-- Если бы, -- вздохнул я, но в душе затеплился смутный и слабый, но вполне реальный огонёк надежды.
Еловые лапы сомкнулись за нами, закрыв небрежно сбитый глухой забор лагерной ограды. Мы словно шагнули в иной мир. Незнакомый. Неизвестный. Непонятный. Но заманчивый и чарующий. Мир, где не было никого, кроме нас. Ужин и возвращение в лагерь казались немыслимо далёкими. И от этого в душе что-то весело напевало неразборчивую, но лихую песенку.
-- Снова следы читать будем?
Я не возражал и насчёт следов. Но хотелось чего-то ещё. Чего-то новенького. Неизведанного.
-- Пошли падать в пропасть, -- вдруг предложил Лёнька.
Ноги аж замерли, будто их сковал вековечный мороз.
"Э, братан, да ты не суицидник ли? -- вдруг проснулась колкая мыслишка. -- Можно ли тебе верить?"
Но я отбросил её от себя. Лёньке хотелось верить. И я просто всеми клеточками ощущал, что и он не хотел мне навредить. Не планировал это, невзирая на столь странное предложение.

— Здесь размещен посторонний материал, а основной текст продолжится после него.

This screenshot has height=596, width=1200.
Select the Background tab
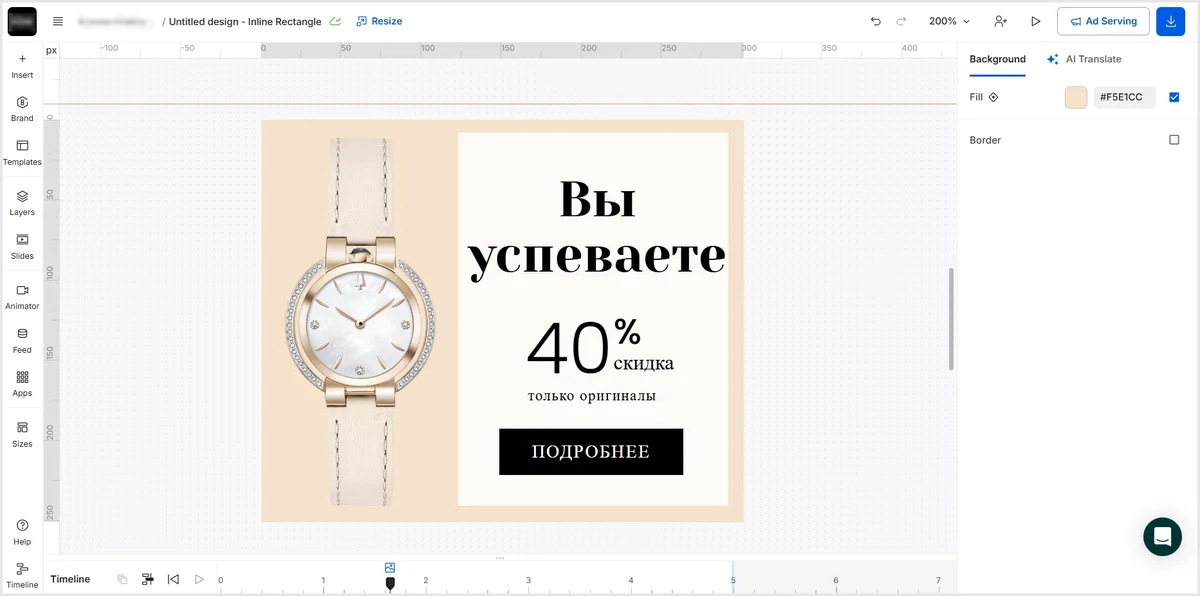(997, 59)
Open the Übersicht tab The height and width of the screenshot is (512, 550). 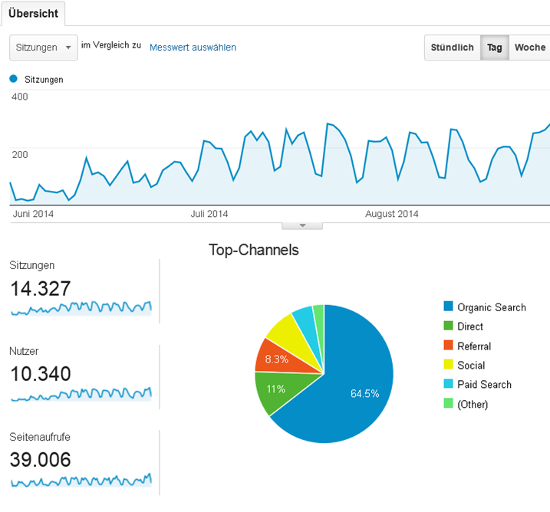point(33,13)

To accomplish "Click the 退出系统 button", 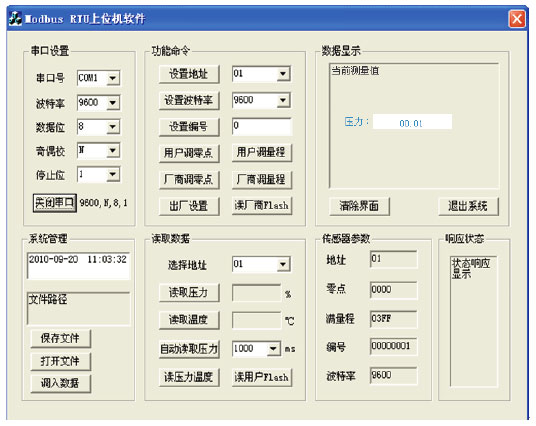I will click(x=468, y=206).
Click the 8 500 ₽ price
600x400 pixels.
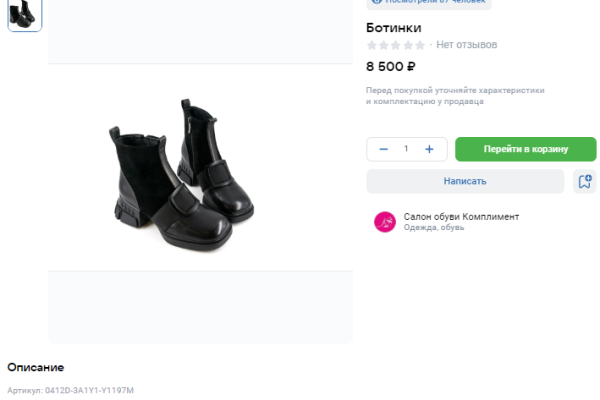pos(391,67)
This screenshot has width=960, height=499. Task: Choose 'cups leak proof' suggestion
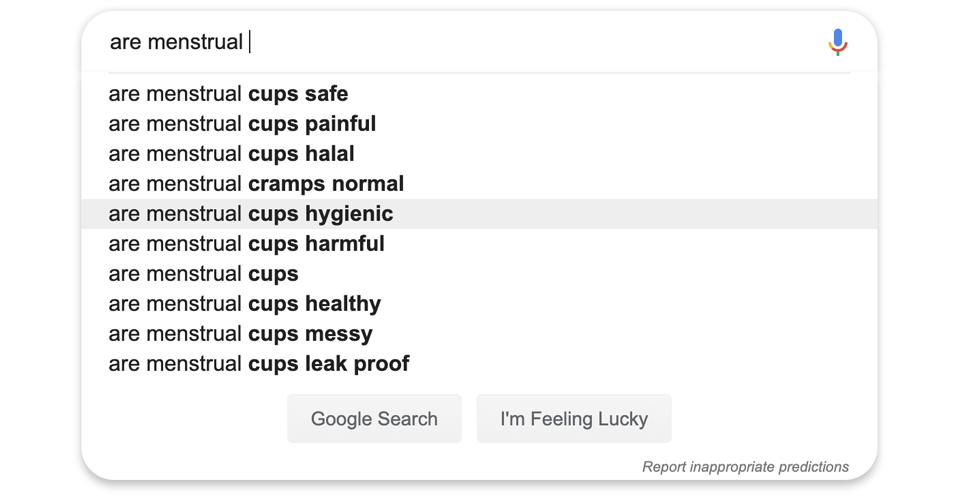tap(479, 364)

-- А, пошли, -- и я впялил в Лёньку наглый взор, мол, ничего не боюсь. Но только из того, что предлагаешь ты.
Склон обрыва зарос густым кустарником. Я не знал, как он называется. А спрашивать у Лёньки не хотел. Но почему-то верилось, что в переплетении зелёных веток нет злобных колючек. Что там всё мягко, проверено, безопасно. И всё же я не торопился на край.
-- Смотри, -- улыбнулся Лёнька, встал спиной к обрыву, раскинул руки, как самолётные крылья.
Он улыбнулся ободряюще. Но с какой-то грустинкой, будто вот прямо сейчас мы расставались навсегда.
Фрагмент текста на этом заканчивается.